Give again, word for word, each line below starting at the one that contains "User Name (551, 272)" and ending at the one that contains "Zulassungsstelle (52, 223)".

[Stored entries]
┏━━

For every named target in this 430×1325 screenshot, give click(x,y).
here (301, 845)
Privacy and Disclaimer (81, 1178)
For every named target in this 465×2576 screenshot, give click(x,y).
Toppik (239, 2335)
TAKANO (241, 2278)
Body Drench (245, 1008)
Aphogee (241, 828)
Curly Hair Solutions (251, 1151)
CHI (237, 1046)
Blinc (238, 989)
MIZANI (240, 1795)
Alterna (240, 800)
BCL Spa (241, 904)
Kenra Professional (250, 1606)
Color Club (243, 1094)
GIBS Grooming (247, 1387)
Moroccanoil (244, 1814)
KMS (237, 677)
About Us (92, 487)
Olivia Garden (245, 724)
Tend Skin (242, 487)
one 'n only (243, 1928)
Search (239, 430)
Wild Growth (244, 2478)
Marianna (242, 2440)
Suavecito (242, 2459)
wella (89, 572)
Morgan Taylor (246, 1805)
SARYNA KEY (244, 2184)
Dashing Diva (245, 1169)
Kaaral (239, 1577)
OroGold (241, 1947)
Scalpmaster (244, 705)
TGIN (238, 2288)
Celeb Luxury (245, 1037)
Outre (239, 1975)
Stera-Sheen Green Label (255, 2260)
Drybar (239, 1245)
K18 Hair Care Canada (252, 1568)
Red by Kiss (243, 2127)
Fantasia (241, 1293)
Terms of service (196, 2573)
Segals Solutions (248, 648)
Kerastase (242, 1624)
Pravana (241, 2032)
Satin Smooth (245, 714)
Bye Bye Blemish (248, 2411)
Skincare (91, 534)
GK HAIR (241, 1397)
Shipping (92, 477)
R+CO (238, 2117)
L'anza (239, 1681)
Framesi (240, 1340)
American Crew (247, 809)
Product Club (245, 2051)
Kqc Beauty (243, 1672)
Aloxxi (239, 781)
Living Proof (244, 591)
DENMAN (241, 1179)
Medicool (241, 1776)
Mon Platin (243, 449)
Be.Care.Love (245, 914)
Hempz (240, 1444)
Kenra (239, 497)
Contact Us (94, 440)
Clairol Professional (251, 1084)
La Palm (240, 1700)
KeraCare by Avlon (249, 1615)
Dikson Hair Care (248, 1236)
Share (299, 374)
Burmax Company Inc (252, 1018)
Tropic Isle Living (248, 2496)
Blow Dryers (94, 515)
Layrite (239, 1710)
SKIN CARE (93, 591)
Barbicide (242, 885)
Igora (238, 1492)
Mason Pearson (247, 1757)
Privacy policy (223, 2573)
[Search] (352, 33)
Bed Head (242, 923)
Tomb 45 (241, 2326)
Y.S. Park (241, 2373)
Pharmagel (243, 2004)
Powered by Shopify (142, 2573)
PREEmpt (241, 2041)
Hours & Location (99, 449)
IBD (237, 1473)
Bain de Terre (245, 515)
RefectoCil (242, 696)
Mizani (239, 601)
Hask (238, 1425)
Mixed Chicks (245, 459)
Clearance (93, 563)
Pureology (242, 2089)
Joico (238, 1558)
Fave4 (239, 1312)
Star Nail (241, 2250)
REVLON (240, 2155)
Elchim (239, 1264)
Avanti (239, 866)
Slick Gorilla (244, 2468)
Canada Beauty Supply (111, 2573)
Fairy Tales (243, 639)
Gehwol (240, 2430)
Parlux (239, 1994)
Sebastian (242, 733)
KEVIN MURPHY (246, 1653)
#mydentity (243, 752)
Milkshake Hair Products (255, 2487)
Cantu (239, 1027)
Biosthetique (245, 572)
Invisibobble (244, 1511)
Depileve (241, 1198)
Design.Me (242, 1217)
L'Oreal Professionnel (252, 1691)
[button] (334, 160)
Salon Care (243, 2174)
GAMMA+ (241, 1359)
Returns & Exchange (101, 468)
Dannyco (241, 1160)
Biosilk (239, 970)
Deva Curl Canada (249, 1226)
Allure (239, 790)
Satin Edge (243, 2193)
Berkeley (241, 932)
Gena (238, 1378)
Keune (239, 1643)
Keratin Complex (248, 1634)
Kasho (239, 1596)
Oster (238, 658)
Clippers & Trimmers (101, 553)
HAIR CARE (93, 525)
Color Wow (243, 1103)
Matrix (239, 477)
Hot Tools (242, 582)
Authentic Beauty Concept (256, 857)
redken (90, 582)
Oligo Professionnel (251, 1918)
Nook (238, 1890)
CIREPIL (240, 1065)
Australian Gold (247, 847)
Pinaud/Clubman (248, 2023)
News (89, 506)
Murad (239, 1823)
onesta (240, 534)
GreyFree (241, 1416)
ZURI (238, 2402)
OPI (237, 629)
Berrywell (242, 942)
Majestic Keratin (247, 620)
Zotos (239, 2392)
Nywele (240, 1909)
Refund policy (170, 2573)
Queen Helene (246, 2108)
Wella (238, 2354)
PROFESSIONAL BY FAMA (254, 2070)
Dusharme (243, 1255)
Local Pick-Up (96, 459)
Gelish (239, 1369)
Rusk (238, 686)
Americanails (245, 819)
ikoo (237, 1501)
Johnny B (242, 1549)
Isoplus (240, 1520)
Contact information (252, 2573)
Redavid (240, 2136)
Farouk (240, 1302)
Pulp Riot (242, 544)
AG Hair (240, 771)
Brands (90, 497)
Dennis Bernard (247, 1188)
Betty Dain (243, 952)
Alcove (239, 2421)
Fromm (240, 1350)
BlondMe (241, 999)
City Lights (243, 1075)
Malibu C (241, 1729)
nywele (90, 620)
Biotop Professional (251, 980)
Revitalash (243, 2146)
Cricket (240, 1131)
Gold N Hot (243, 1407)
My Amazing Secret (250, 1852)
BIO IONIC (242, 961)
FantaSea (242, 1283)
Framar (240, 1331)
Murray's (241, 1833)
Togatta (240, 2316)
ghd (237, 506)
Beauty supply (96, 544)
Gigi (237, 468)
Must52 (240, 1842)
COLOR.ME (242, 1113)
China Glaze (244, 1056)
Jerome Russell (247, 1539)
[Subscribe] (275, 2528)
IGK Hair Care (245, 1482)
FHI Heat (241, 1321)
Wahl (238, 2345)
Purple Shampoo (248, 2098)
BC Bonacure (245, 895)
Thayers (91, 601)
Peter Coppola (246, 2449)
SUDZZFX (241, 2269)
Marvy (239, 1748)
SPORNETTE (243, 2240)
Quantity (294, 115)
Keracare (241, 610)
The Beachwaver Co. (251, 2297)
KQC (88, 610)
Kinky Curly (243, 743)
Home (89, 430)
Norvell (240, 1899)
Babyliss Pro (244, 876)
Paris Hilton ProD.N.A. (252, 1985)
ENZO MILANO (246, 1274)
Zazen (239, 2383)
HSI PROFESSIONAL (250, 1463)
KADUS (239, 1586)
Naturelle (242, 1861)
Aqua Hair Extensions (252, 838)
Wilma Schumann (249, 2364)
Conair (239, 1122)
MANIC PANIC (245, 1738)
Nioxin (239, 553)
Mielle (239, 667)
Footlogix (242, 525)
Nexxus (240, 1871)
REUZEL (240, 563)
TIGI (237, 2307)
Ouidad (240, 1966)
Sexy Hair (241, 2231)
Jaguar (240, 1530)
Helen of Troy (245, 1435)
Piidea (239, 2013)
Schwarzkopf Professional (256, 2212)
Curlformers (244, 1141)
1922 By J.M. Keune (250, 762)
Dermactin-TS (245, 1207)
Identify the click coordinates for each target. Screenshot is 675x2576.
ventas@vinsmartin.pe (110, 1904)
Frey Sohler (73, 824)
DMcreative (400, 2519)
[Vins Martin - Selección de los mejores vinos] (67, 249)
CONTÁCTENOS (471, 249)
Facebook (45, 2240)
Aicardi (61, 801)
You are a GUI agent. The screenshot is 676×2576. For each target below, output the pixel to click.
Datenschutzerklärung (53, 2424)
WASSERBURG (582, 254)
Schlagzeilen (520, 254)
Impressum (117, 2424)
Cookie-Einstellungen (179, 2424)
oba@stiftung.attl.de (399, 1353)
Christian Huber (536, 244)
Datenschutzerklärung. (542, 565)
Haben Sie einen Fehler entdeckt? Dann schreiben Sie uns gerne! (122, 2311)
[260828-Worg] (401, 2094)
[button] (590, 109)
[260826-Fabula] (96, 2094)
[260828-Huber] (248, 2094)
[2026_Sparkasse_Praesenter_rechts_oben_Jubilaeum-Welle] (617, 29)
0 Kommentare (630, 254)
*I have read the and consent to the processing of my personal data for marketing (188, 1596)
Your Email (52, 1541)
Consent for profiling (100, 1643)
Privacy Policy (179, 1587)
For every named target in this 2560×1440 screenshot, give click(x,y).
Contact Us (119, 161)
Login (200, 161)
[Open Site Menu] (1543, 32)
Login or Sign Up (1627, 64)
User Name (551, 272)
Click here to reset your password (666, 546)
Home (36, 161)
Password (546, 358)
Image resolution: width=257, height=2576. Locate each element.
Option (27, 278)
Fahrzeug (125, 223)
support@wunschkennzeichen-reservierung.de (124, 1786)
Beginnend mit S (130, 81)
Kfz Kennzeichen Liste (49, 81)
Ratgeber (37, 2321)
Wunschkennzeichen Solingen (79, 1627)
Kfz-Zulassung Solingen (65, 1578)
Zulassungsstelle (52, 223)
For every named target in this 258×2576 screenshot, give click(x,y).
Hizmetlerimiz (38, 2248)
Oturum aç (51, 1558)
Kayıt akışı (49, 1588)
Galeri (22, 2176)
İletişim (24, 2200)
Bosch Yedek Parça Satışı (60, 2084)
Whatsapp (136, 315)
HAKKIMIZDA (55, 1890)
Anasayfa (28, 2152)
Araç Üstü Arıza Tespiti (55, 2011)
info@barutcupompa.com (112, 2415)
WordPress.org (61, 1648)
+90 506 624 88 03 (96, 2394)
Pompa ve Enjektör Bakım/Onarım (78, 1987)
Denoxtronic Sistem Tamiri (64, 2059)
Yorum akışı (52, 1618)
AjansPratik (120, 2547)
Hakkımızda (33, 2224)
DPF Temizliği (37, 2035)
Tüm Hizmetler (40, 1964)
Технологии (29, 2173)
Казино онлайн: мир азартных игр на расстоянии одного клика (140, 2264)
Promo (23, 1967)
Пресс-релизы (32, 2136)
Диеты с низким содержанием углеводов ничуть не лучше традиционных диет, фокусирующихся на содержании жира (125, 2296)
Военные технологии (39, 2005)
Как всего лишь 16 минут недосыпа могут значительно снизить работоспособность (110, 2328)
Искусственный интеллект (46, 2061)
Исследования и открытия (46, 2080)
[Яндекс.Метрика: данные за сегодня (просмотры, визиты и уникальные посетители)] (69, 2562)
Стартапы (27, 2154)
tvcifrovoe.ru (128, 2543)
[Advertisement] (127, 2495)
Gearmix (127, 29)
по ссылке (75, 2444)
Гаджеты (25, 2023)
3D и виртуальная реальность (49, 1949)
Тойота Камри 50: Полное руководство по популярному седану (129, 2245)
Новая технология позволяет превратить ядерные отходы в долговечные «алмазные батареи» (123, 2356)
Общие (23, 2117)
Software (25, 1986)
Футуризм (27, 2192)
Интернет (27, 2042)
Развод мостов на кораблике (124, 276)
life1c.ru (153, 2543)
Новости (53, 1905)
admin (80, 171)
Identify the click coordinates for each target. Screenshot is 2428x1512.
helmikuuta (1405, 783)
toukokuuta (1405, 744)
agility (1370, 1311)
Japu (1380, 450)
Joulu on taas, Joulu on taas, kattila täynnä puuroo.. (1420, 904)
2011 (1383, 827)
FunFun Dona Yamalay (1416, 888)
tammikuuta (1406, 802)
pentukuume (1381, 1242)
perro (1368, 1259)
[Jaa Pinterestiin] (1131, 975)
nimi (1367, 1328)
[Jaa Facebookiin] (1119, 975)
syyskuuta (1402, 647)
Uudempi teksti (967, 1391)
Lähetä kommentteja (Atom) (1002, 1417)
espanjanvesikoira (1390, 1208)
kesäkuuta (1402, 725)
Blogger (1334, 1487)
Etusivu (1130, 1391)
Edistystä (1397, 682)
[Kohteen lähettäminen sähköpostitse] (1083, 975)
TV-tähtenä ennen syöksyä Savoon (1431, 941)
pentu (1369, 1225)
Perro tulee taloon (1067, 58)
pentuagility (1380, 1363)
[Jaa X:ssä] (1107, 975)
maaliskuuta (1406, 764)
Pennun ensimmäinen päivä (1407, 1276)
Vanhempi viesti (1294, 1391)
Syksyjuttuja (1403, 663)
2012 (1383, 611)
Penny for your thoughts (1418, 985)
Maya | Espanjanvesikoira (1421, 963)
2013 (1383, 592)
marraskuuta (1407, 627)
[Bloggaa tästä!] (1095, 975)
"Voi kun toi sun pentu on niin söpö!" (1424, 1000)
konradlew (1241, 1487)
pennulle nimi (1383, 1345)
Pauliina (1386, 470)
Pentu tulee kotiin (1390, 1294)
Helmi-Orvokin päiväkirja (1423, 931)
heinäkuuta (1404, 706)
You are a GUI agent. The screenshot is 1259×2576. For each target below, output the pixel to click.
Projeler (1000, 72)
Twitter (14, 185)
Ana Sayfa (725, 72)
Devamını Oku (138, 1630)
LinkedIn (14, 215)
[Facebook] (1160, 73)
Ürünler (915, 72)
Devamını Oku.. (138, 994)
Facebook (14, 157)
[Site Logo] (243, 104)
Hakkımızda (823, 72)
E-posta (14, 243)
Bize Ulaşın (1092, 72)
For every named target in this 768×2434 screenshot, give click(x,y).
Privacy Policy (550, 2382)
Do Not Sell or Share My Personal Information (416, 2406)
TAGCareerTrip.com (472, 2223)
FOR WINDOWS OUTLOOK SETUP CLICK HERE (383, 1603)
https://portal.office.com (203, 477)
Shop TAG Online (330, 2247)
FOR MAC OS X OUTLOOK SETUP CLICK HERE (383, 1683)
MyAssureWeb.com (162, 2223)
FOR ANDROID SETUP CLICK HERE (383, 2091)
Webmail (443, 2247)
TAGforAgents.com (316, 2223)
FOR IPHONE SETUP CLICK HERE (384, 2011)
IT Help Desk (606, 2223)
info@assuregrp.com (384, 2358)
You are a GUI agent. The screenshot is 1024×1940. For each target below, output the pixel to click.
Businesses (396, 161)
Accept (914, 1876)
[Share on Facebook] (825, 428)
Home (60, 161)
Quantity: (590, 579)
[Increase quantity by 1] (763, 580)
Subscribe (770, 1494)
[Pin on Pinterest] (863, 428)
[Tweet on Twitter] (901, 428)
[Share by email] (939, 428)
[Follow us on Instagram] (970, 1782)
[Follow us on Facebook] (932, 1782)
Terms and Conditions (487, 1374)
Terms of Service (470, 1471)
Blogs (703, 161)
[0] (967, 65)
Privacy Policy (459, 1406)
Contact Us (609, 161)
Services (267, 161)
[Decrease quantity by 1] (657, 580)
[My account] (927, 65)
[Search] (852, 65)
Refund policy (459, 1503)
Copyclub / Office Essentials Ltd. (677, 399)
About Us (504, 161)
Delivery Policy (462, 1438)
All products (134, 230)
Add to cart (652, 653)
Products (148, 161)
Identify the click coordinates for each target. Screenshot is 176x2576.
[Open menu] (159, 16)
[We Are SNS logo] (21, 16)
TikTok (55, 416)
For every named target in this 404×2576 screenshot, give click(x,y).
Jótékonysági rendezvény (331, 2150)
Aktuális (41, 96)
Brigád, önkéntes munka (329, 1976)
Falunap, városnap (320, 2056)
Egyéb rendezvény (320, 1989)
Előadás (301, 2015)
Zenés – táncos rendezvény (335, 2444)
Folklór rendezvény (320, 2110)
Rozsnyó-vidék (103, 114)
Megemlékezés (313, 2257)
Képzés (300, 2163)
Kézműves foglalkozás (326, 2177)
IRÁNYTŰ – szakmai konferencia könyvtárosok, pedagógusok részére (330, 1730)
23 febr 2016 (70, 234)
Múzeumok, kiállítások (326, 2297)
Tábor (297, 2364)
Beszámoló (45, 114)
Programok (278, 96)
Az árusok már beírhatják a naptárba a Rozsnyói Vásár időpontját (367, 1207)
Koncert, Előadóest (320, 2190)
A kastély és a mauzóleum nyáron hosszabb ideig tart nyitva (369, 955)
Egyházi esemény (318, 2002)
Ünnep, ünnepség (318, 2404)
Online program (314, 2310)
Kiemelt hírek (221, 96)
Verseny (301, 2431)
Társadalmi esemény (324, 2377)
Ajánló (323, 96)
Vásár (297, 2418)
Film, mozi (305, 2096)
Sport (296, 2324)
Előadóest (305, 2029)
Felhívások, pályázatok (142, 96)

┗━━

▸ **ANSWER SECTION**
User Name (551, 272)
Click here to reset your password (666, 546)
Home (36, 161)
Password (546, 358)
Image resolution: width=257, height=2576. Locate each element.
Option (27, 278)
Fahrzeug (125, 223)
support@wunschkennzeichen-reservierung.de (124, 1786)
Beginnend mit S (130, 81)
Kfz Kennzeichen Liste (49, 81)
Ratgeber (37, 2321)
Wunschkennzeichen Solingen (79, 1627)
Kfz-Zulassung Solingen (65, 1578)
Zulassungsstelle (52, 223)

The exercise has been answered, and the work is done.